Data records ->
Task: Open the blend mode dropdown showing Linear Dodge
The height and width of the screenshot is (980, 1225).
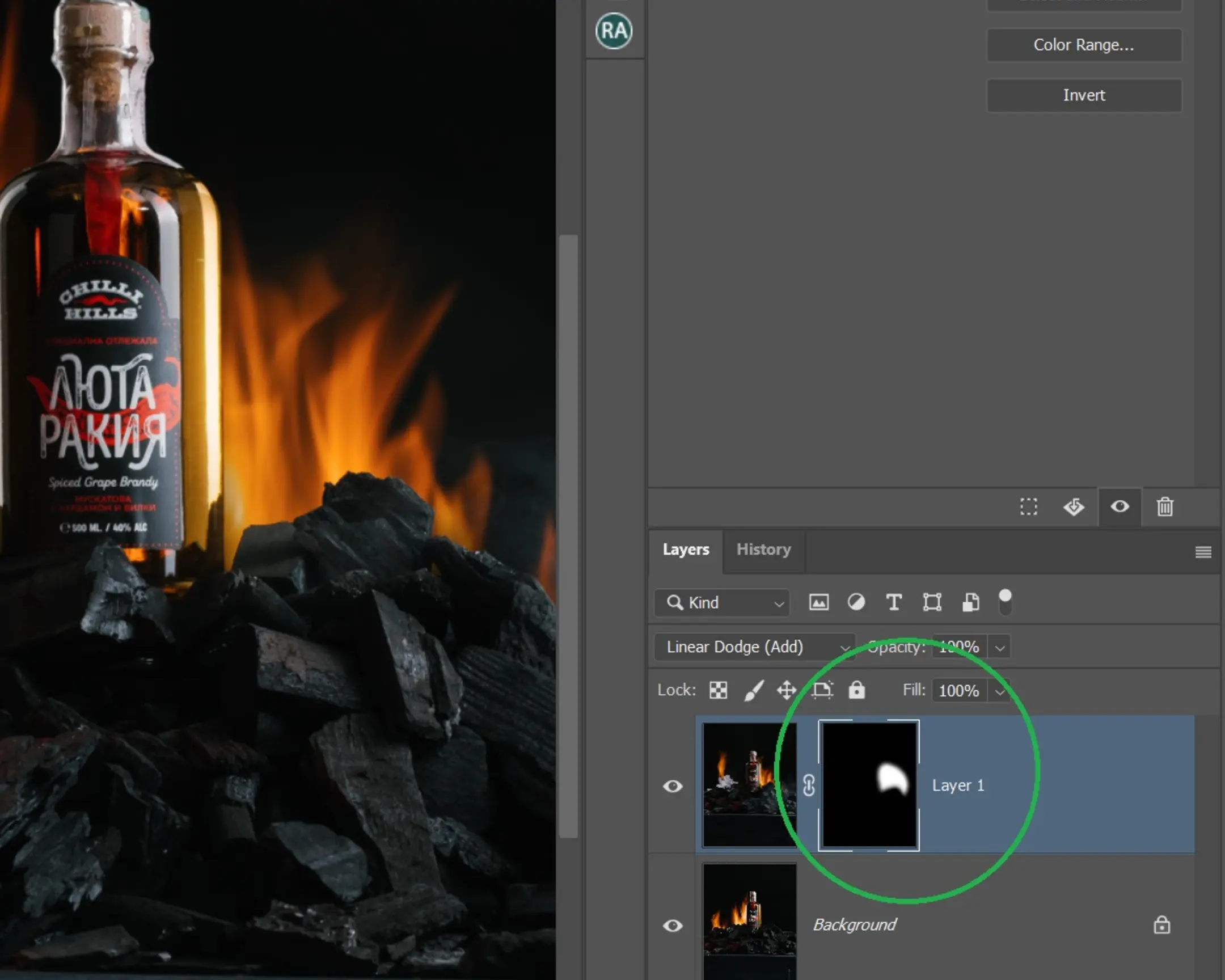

==

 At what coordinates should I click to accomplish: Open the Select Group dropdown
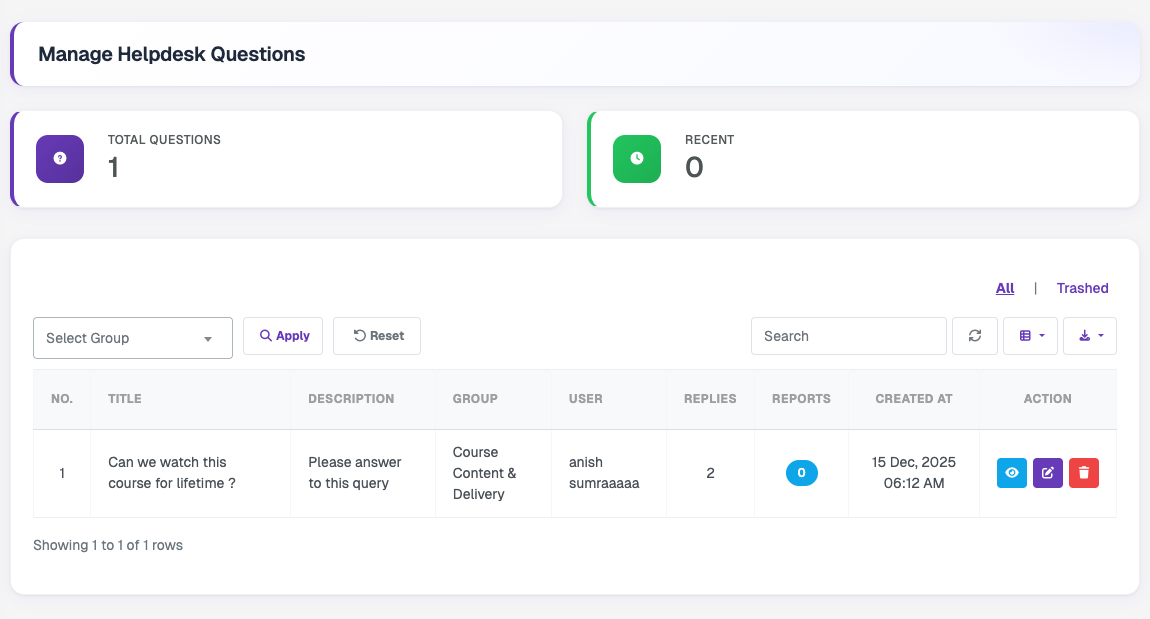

...

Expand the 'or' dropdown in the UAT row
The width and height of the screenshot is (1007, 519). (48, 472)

Task goal -> Please output the lines of the records as a Markdown table with columns Row and Text, starting at the line containing "Task: Open the" and ending at the line containing "The height and". Number each line and leave out any blank lines.

Result of the exercise ->
| Row | Text |
|---|---|
| 1 | Task: Open the blend mode dropdown showing Linear Dodge |
| 2 | The height and width of the screenshot is (980, 1225). |